I’m 30 days into a 365-day quest to take at least two photographs each and every day in 2024.
I got this idea from a photographer named Wesley Verhoeve, who used a Tri-X disposable camera to document his life in 2023.
Like Wesley, I’m doing this just to be better at documenting my life with photography. I already keep a written journal, but I’d like to do a better job keeping a visual journal, a daily photography journal. Just a record that says — if it says anything at all — I was here and this is what I saw.
I wish I could say I’m doing this to look closely, to think about the details, to train myself to see the beauty in the ordinary. But, I can’t.
Who doesn’t want their photos to be beautiful and interesting? But that’s not the point of this.
The fact of the matter is that I’m doing this just to document life, just to create an artifact of a life lived, just to build a daily practice of photography.
So, like Wesley, I settled on a film camera for this year-long project. But I decided on using the Kodak Ektar H35N.
Why did I choose the Kodak Ektar H35N over my better digital and film cameras?
About the Kodak Ektar H35N
Apparently, the Kodak Ektar H35N is the updated version of the H35. The H35N has a front metal plate, a flash, a glass lens element, and a gimmicky star filter thing that I’ll never use.
It is a barebones, no frills, point-and-shoot camera that shoots your favorite film in half frame.
In one 35mm frame, the H35N takes two vertical “half frame” photographs.
This is what the “H” stands for in H35N. The camera will shoot 72 photographs on a standard roll of 36 exposures, or 48 in a roll of 24.
Half-frame cameras aren’t new. They were quite popular in the 1960s and 70s. The Olympus PEN and the Ricoh Auto Half are well-known examples.
Like these earlier half-frame cameras, the Kodak Ektar H35N is tiny. It easily fits in a pocket.

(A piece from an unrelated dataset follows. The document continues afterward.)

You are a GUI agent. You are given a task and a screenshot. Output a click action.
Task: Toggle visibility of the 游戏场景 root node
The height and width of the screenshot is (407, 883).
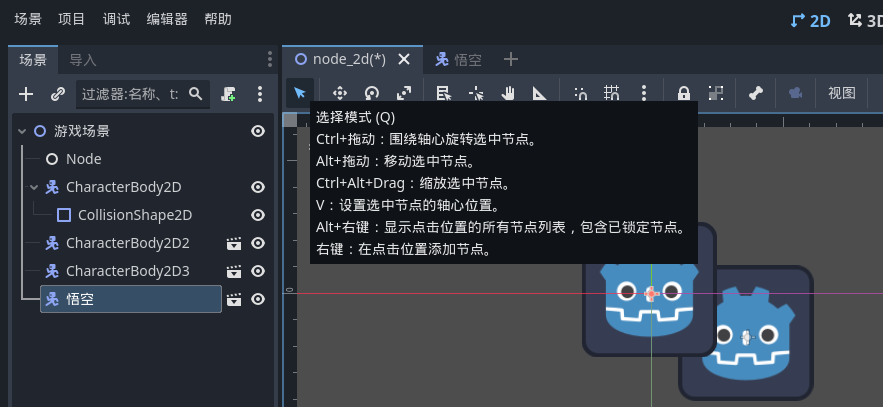[258, 131]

I like these small, point-and-shoot cameras because there’s no chimping, burst modes, lens swamping, over analyzing, or strict framing. You just snap a photo and move on. There is little friction if you, say, want to take a few photographs each day for a year.
My 365-day half-frame diptych project
But I doing more than just taking a few photographs each day.
The half-frame format (and Ali’s website) inspired me to create a year-long diptych project on my website, which I’ll publish in early 2025.
At the tap of a button, the webpage will randomly select and display pairs of images from the year’s collection.
The two images above are screenshots of dyptichs from the project. You can also watch the video above to see the program in action.
If I shoot 72 images a month for 12 months, my program will give me over 180,000 possible pairs of photos if their order or position matter; and over 93,000 possible combinations if it doesn’t.
A year from now, I’ll write a follow-up post with my reflections on the project. I’ll also publish my random pair generator.
Until then, I’ll continue shoot and reflecting on the experience.
I do have some questions and doubts. I’m wondering if I should be doing this with my main digital camera, since I carry it with me most places anyway. And I’m wondering about the costs associated with film and the time it takes to scan, crop, and format.
I’ll report back on these questions later.